Supplied material —
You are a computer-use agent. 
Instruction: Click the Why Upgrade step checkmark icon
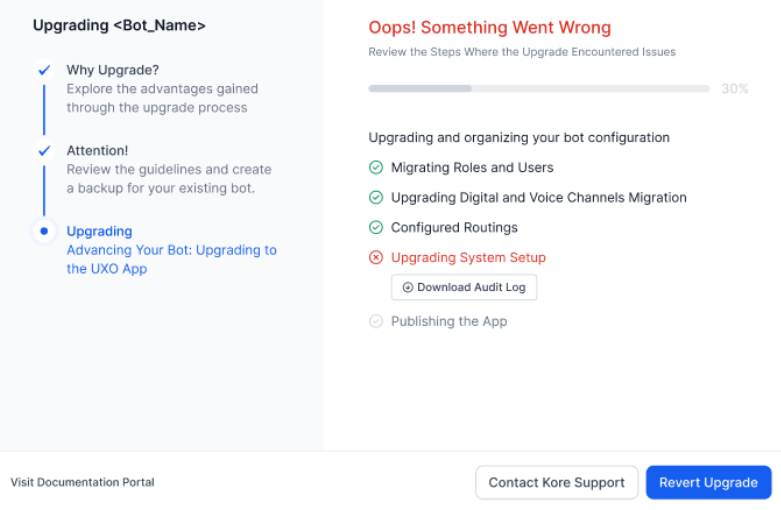pos(44,70)
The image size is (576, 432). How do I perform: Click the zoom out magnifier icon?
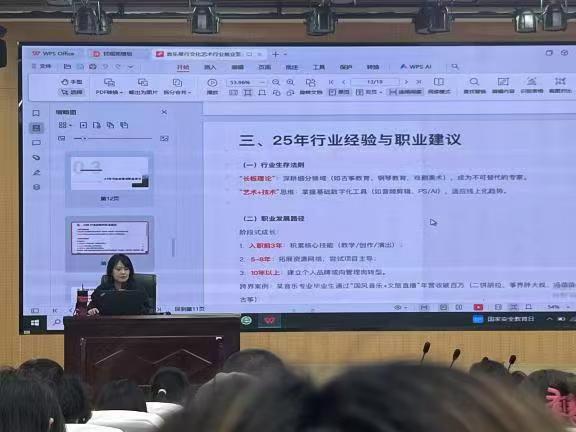click(276, 82)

Exercise — What is needed is every entry above, repeated exactly, with the pictures dropped.

Result of this exercise —
You are a computer-use agent. 
Instruction: Click the Why Upgrade step checkmark icon
pos(44,70)
The image size is (576, 432). How do I perform: Click the zoom out magnifier icon?
click(276, 82)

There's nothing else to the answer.